__Task prompt__
Please transcribe all of the records below exactly, line for line.

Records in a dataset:
============================================================

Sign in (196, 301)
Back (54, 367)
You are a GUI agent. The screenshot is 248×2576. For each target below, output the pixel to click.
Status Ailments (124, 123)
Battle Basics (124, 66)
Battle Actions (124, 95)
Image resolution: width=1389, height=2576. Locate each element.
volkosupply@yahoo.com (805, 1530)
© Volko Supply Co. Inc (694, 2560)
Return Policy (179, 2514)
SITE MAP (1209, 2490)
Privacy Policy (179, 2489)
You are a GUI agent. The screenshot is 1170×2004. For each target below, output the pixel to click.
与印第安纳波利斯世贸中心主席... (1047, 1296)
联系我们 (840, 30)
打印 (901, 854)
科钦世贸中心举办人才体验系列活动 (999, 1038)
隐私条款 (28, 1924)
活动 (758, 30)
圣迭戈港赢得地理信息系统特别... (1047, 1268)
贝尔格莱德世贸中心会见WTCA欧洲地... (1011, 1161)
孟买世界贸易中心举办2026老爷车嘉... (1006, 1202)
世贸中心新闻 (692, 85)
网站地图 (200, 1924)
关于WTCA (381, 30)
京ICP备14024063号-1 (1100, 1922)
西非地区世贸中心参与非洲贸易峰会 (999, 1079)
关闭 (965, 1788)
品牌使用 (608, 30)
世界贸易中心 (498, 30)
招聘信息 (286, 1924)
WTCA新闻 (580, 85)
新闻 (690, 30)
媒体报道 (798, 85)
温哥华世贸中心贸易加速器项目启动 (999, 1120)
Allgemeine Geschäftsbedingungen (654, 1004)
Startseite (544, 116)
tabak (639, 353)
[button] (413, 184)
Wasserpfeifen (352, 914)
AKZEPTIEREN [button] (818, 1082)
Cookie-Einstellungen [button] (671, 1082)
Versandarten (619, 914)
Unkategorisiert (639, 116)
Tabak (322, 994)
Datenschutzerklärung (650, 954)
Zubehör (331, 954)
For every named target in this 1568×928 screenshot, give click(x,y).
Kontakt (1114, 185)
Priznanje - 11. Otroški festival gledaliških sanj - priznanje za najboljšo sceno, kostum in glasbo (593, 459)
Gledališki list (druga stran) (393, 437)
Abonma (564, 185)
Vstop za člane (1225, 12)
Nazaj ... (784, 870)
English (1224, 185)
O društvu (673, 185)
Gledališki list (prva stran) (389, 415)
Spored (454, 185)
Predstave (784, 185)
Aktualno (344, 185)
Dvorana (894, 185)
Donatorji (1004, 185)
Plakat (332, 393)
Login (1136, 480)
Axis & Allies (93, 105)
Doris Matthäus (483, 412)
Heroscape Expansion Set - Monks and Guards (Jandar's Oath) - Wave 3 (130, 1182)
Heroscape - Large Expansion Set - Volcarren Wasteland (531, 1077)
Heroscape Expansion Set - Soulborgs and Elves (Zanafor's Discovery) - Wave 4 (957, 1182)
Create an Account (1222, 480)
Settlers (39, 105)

============================================================

__Written answer__
Sign in (196, 301)
Back (54, 367)
You are a GUI agent. The screenshot is 248×2576. For each target below, output the pixel to click.
Status Ailments (124, 123)
Battle Basics (124, 66)
Battle Actions (124, 95)
Image resolution: width=1389, height=2576. Locate each element.
volkosupply@yahoo.com (805, 1530)
© Volko Supply Co. Inc (694, 2560)
Return Policy (179, 2514)
SITE MAP (1209, 2490)
Privacy Policy (179, 2489)
You are a GUI agent. The screenshot is 1170×2004. For each target below, output the pixel to click.
与印第安纳波利斯世贸中心主席... (1047, 1296)
联系我们 (840, 30)
打印 (901, 854)
科钦世贸中心举办人才体验系列活动 (999, 1038)
隐私条款 (28, 1924)
活动 (758, 30)
圣迭戈港赢得地理信息系统特别... (1047, 1268)
贝尔格莱德世贸中心会见WTCA欧洲地... (1011, 1161)
孟买世界贸易中心举办2026老爷车嘉... (1006, 1202)
世贸中心新闻 (692, 85)
网站地图 (200, 1924)
关于WTCA (381, 30)
京ICP备14024063号-1 (1100, 1922)
西非地区世贸中心参与非洲贸易峰会 (999, 1079)
关闭 (965, 1788)
品牌使用 (608, 30)
世界贸易中心 (498, 30)
招聘信息 (286, 1924)
WTCA新闻 (580, 85)
新闻 (690, 30)
媒体报道 (798, 85)
温哥华世贸中心贸易加速器项目启动 (999, 1120)
Allgemeine Geschäftsbedingungen (654, 1004)
Startseite (544, 116)
tabak (639, 353)
[button] (413, 184)
Wasserpfeifen (352, 914)
AKZEPTIEREN [button] (818, 1082)
Cookie-Einstellungen [button] (671, 1082)
Versandarten (619, 914)
Unkategorisiert (639, 116)
Tabak (322, 994)
Datenschutzerklärung (650, 954)
Zubehör (331, 954)
For every named target in this 1568×928 screenshot, give click(x,y).
Kontakt (1114, 185)
Priznanje - 11. Otroški festival gledaliških sanj - priznanje za najboljšo sceno, kostum in glasbo (593, 459)
Gledališki list (druga stran) (393, 437)
Abonma (564, 185)
Vstop za člane (1225, 12)
Nazaj ... (784, 870)
English (1224, 185)
O društvu (673, 185)
Gledališki list (prva stran) (389, 415)
Spored (454, 185)
Predstave (784, 185)
Aktualno (344, 185)
Dvorana (894, 185)
Donatorji (1004, 185)
Plakat (332, 393)
Login (1136, 480)
Axis & Allies (93, 105)
Doris Matthäus (483, 412)
Heroscape Expansion Set - Monks and Guards (Jandar's Oath) - Wave 3 (130, 1182)
Heroscape - Large Expansion Set - Volcarren Wasteland (531, 1077)
Heroscape Expansion Set - Soulborgs and Elves (Zanafor's Discovery) - Wave 4 (957, 1182)
Create an Account (1222, 480)
Settlers (39, 105)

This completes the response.